More than three decades have passed but still the act is in no use. The provisions laid down by it is not consistent with the customs and traditions of people. So, its enactment has been proved to be a total failure. Moreover, the above-mentioned case also has clearly proved the impact of Savigny's theory in the Nepalese legal system.

But still, it isn't sufficient. It is just the half part and the other half is unexplained. In today's world it is not always the custom or will of the people that counts. In order to be law, need of legislature act is a must. The creative work of the judge and jurist also play a crucial role in defining law in the present era. Just a mere acceptance of people cannot be termed as law. Law today seems something official and has gained much formal norms for its validity.

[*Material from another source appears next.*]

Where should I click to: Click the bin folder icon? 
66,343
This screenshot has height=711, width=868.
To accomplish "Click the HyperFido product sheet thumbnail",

Savigny's work on the whole, was salutary, however he ruined a large part of it due to overemphasis. However, the importance of Volksgeist still remains matchless as it regarded people as the centre of law rather than fanciful reason or the arbitrary will of supreme legislature.

Conclusion:
The insufficiency of natural law school and analytical school had provided a fertile land where Savigny sowed seeds of historical school. In his view on law, he emphasized on Volksgeist "a unique, ultimate and often mystical reality" linked to the biological heritage of a people. For him, law was not the result of arbitrary act of legislature but the result of certain traditions and customs.

Only by a careful study of these traditions the true content of law was found. He marked the Volksgeist or the national spirit as the criteria for the validity of any law. Although the concept is insufficient and is subjected to criticism by many jurists, still its importance in understanding the theory of law is a milestone as it emphasized the need of people's acceptance for the formulation of any law, which is a universal principle today.